Mais avant cela, j’aimerais répondre à ceux qui ont fustigé le titre de la revue, parfois même avant sa naissance. Nul n’ignore que le préfixe « néo » signifie « nouveau », comme dans néonatal , néologisme ou …néoplasme. Ce dernier terme est utilisé en médecine pour désigner le développement d’une masse tissulaire, autrement dit  une tumeur.  Dans leur jargon, les toubibs usent même de  l’abréviation « néo » comme synonyme de cancer. C’est pourquoi plusieurs lecteurs ont trouvé incongru de fusionner ce mot avec « santé »,  donnant  ainsi raison  à un ami médecin qui trouvait ça impensable et me conseillait instamment de renommer le projet. Je ne l’ai pas fait et en suis fort aise. D’abord parce que le  commun des mortels  saisit bien notre intention d’annoncer une nouvelle conception de la santé, et ensuite parce qu’un autre médecin de mes amis a tiré profit de cette collision sémantique. Durant les séminaires qu’il anime pour femmes atteintes du cancer du sein, il s’est mis en effet à expliquer que leur tumeur n’était jamais, étymologiquement parlant, qu’ « un nouveau tissu » apportant « du neuf » dans leur organisme.  Tout comme  Marie Mandy  découvrant le côté salutaire de sa maladie ( lire interview en page 10 et suivantes ),  il paraît que  plusieurs de ces femmes ont alors adopté un regard différent sur leur affection mammaire, puisant même dans cette information une confiance renouvelée dans leurs chances de guérison.

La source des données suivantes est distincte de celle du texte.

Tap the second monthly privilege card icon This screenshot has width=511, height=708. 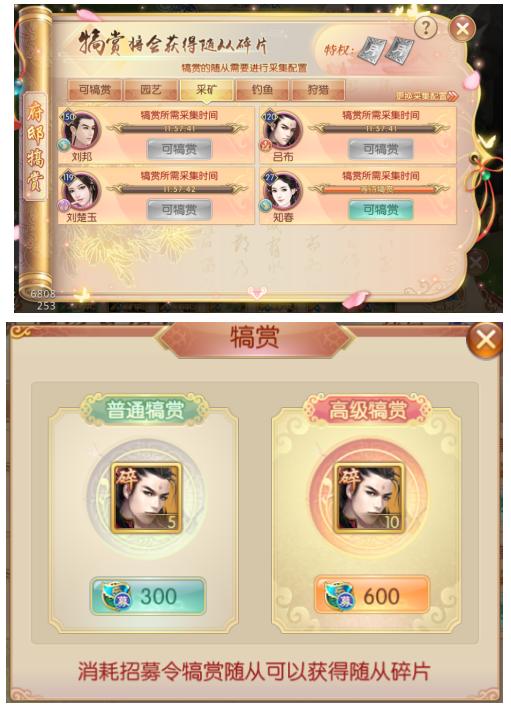pyautogui.click(x=400, y=50)
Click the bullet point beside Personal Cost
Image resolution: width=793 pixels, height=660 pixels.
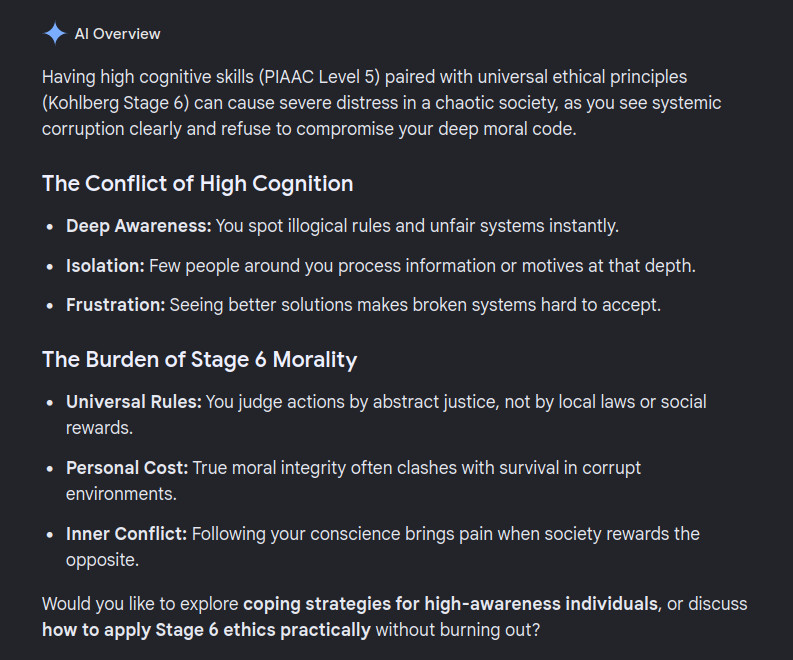tap(50, 469)
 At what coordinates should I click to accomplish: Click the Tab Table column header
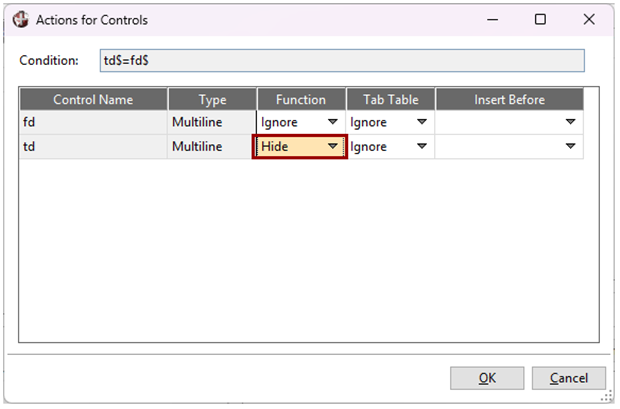click(x=390, y=99)
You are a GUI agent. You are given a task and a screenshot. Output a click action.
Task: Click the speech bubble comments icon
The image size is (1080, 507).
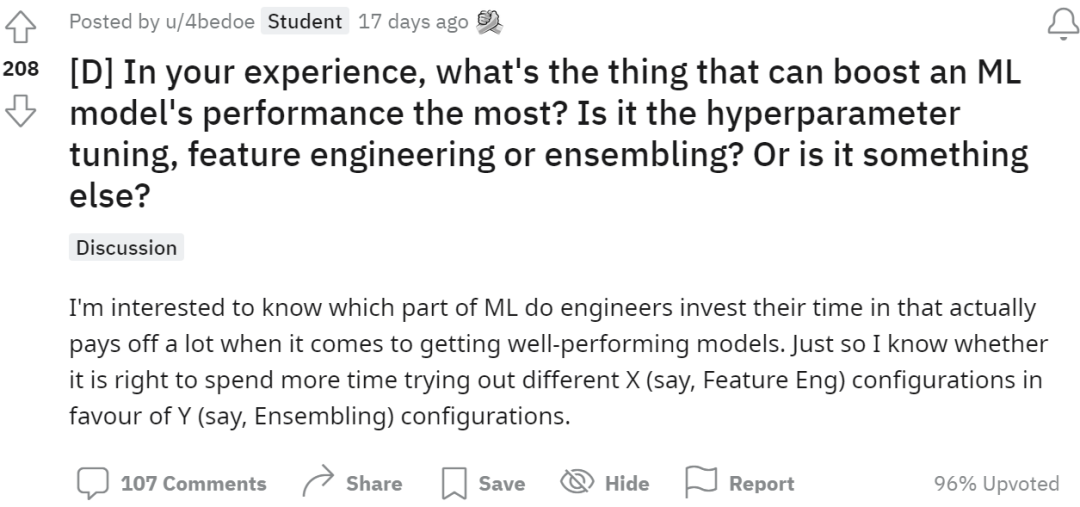(93, 484)
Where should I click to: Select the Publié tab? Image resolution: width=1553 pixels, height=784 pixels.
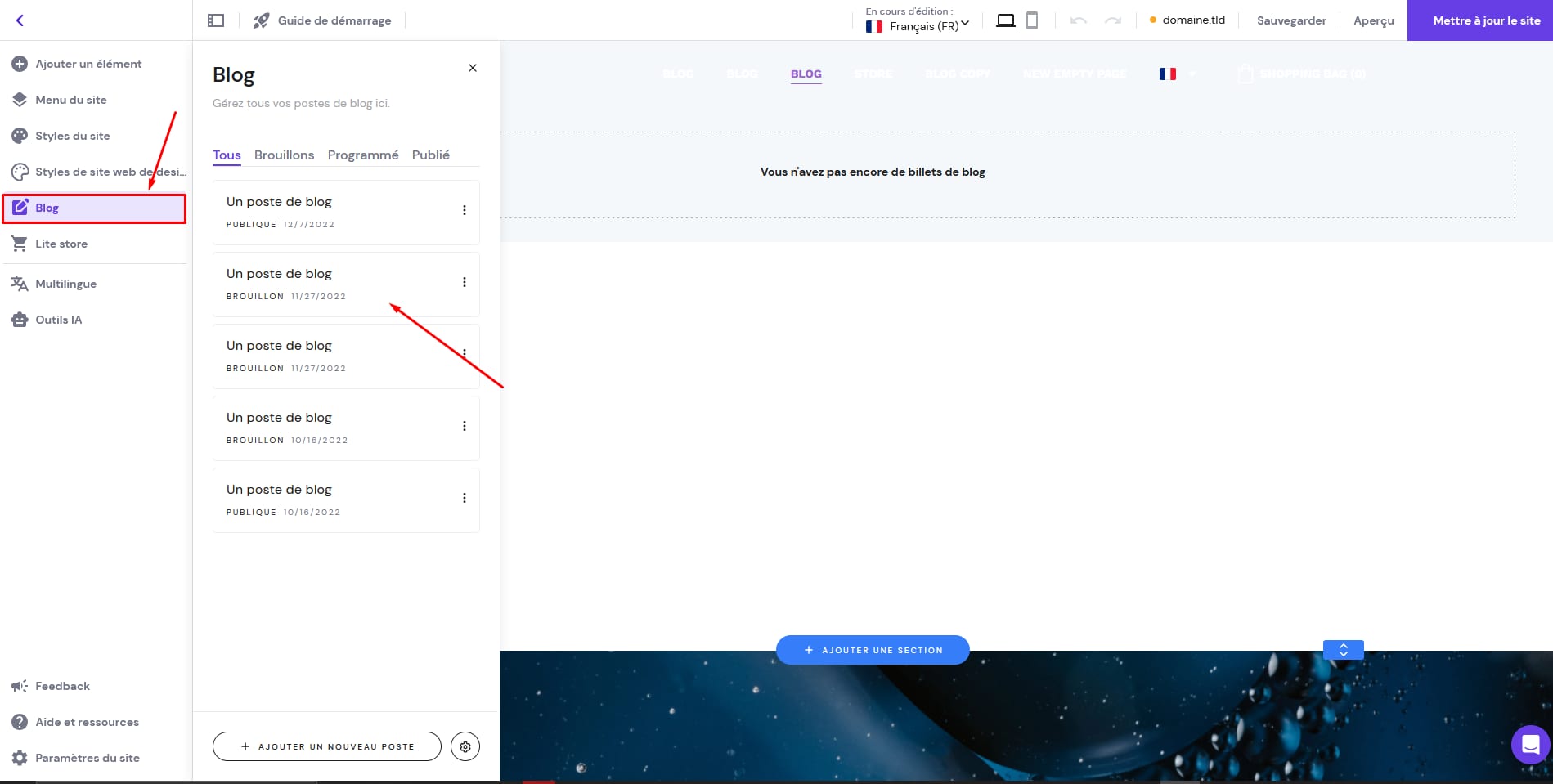click(x=430, y=155)

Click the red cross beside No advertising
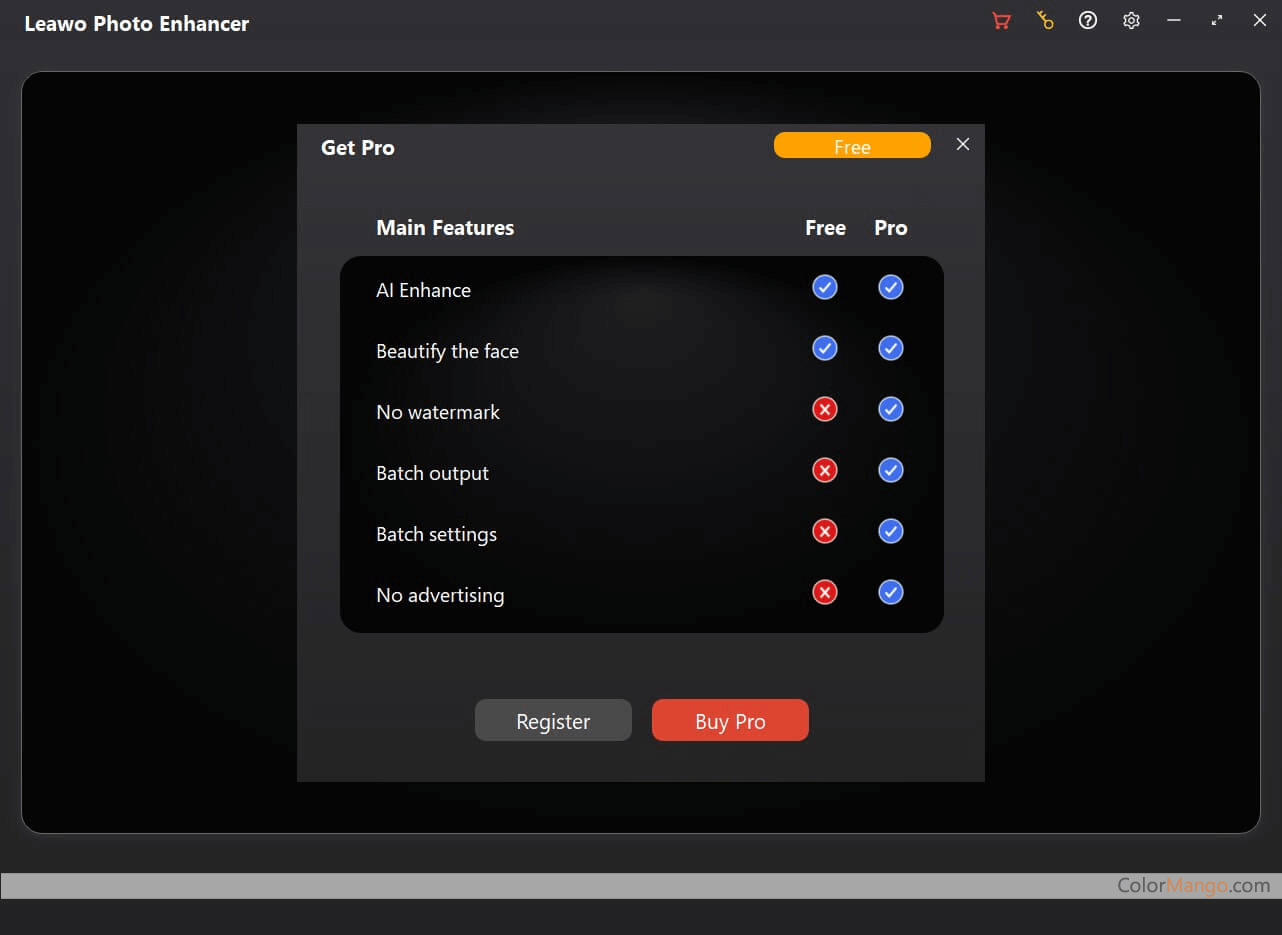point(825,593)
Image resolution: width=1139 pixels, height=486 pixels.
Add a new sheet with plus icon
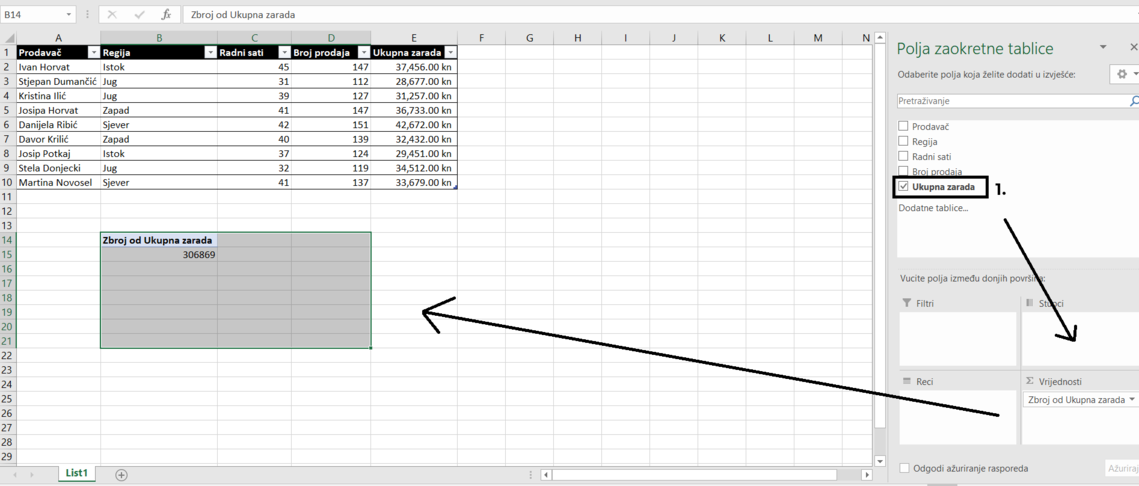point(121,474)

De là à dire que le cancer fait bon ménage avec la santé, il y a un pas… qu’il n’est pas forcément sot de franchir. Car une tumeur, on le sait aujourd’hui, c’est tout le contraire d’une prolifération cellulaire anarchique. Loin d’être  insensé,  le processus tumoral  ressemble bien  souvent à la création d’un nouvel organe  doté des compétences et de toute l’intendance  nécessaires à son  fonctionnement.  Notamment un réseau de vaisseaux  lui assurant  une bonne irrigation sanguine. En langage savant, on appelle ça la néoangiogenèse, contre laquelle les plus puissants médicaments ont échoué jusqu’à présent. Et on voudrait nous faire croire que cette prouesse du corps est destinée à le détruire  ? Foutaise : c’est  bel et bien, en dépit des apparences,  une solution de survie  mise au point par la nature aux premiers temps de l’évolution. On y reviendra. D’ici là, portez-vous bien et n’hésitez pas à embellir vos cerveaux d’idées neuves.